Eliane Marques proporciona uma viagem profunda de uma história, como disse, que nos atravessa enquanto geração. Costurando teias intrincadas com seus personagens energizados pela dor e violência —o caso de tia Eluma (anagrama de "mula", pela serventia e solidão?)—, nos faz pensar e refletir passado e presente, ancestralidade e pertencimento, mazelas e privilégios de corpos brancos que dominam o Brasil há séculos.

A história é uma vivência de abusos e ofensas naturalizados por uma sociedade que se desumaniza, sem disfarces, e se forja pelo racismo e a desigualdade.

Marques escreveu um livro sobre tristezas, no plural, é verdade, porque elas são muitas e têm fundas raízes, presas ao patriarcado e ao colonialismo. Tudo começa pela morte de tia Eluma, uma matriarca de vida enegrecida e talhada, como empregada doméstica, para a servidão humana sob o jugo da tirania da casa-grande. É um corpo negro e pobre, que mesmo na hora da morte não tem onde cair morto para o verdadeiro descanso eterno.

A personagem morre, mas não tem como pagar o enterro e as flores, a não ser recorrendo a outra forma de humilhação: o pedido de ajuda.

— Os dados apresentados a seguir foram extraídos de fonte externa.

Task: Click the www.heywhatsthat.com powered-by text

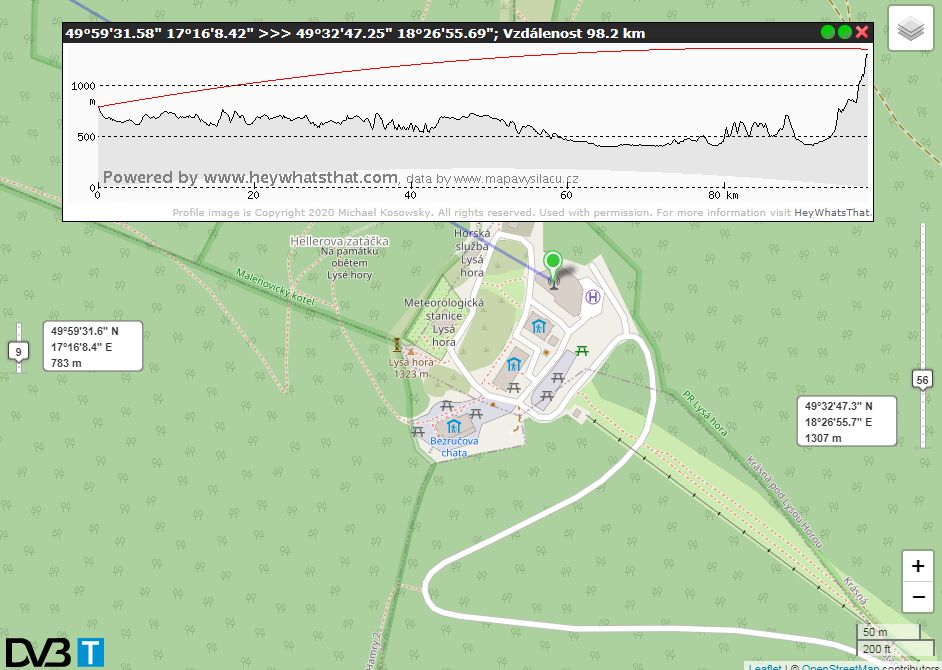Action: [x=300, y=178]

Como ponto de partida, o livro se abre a um emaranhado onde sentimentos se aterram, de forma tormentosa, como um desgosto do viver. O título da obra, por si só —onde a palavra "louças" serve à simetria do que é frágil e descartável— remonta a uma herança subjetiva, partida ou trincada, em diversos pontos, entre o querer e o despossuir.

"Na maior parte do tempo, eu nem quero viver, não me sinto pertencente a esta terra, assim como não me sinto pertencente a nada no meu entorno ou fora dele", escreve a autora pela boca da narradora da história.

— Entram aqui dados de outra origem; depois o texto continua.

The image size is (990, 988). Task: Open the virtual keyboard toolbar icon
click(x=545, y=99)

Capa do livro 'Louças de Família'
Capa do livro 'Louças de Família' - Reprodução

Esses atravessamentos, que se desdobram "no terreno avermelhado pelo sangue das vacas", cortam o romance o tempo todo, como uma matriz onde se esvai emoções e anseios.

Norteada por esses feixes de memória e angústia, a trama se desenrola, urdida por uma precisão de linguagem que é o espelho a refletir um país inverso de tudo, mas traçado, desde o seu início, pela sanha dos que mandam e dos que obedecem.

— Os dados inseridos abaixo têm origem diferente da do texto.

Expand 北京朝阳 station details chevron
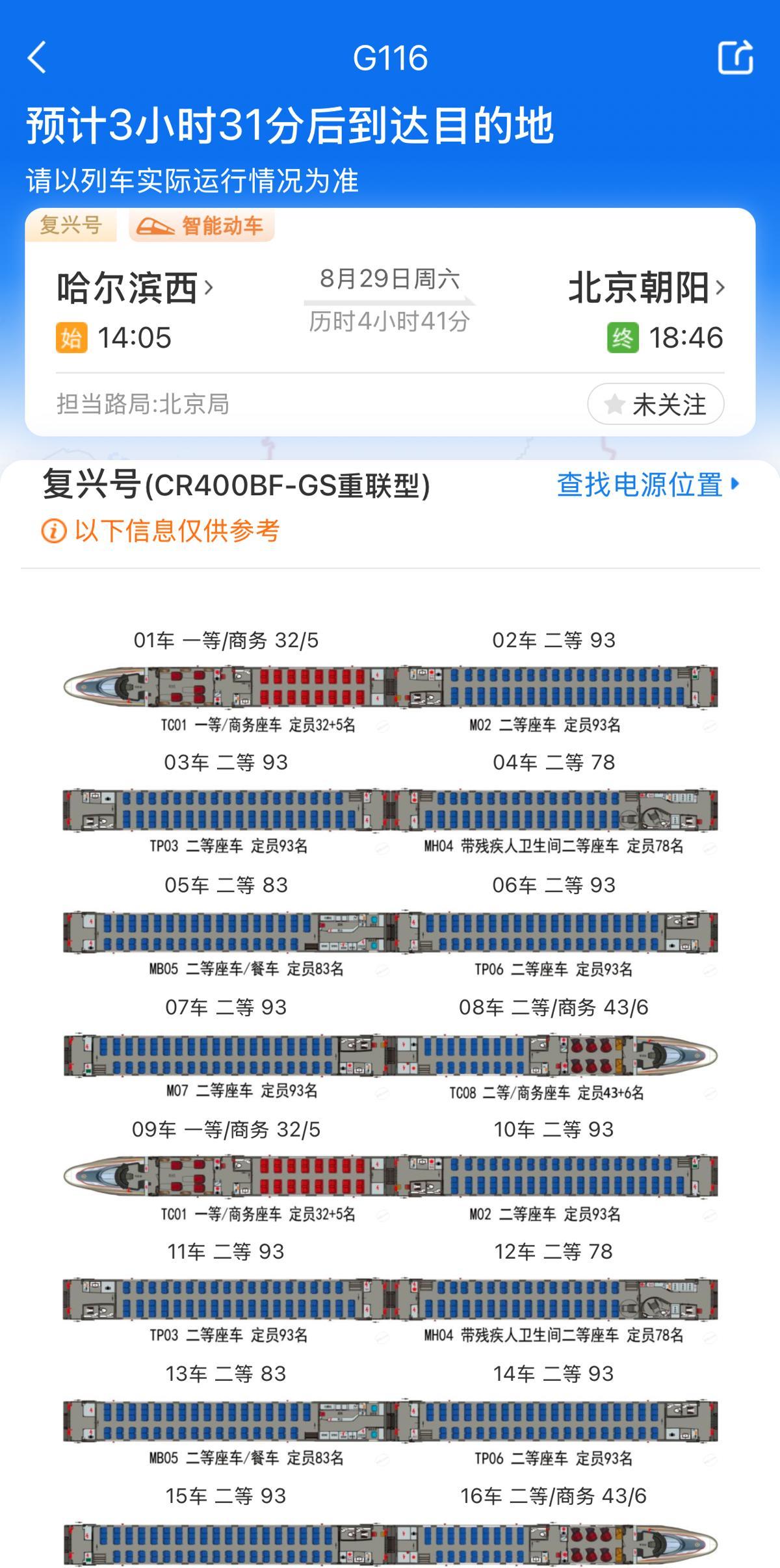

Não é só isso. Eliane Marques impõe outros aprofundamentos, outras visagens que a morte de alguém como tia Eluma faz enxergar: a herança dos despossuídos da sorte e da fortuna, a nudez que a servidão sob fortes processos de desumanização proporciona pelos destroços.

Este também é um livro confessional –mas somos todos, leitores e leitoras, sujeitos negros e negras, que nos identificamos nessa saga literária.

Há uma engrenagem em "Louças de Família" que não nos permite piscar diante do seu texto –a tela branca do papel chamuscado de letras pretas tem a dimensão cinematográfica de vinte e quatro quadros por segundos.

A leitura nos retém –propriamente dito, não entretém. Não é um divertimento, não é uma ilusão –é, quando muito, uma imersão a um universo tão distante e tão próximo dos nossos sentidos, que nos toca a imaginação e nos arranha a pele.

Este é um livro escrito para nos assustar, enquanto leitores. Ao seu término, nos habita e nos apossa, a azucrinar com seus estridentes guizos, a grei fantasmagórica de emoções que nos faz caminhar acima do chão.

Também não é um livro para discursos, pois não propõe moral –ele, em tese, humaniza seus atores. Espécie griot atemporal e sensitivo, no sentido moderno do termo e suas conexões, faz a junção de memória e grito, quando deixa o corpo falar no lugar da língua.

Neste aspecto, o presente e o contemporâneo teimam em ser passado. A autora, com isso, talvez consiga respirar e abrir os olhos.

Erramos: o texto foi alterado

 

Versão inicial deste artigo dizia erroneamente que "Louças de Família" foi publicado pela editora Todavia. O livro é da editora Autêntica.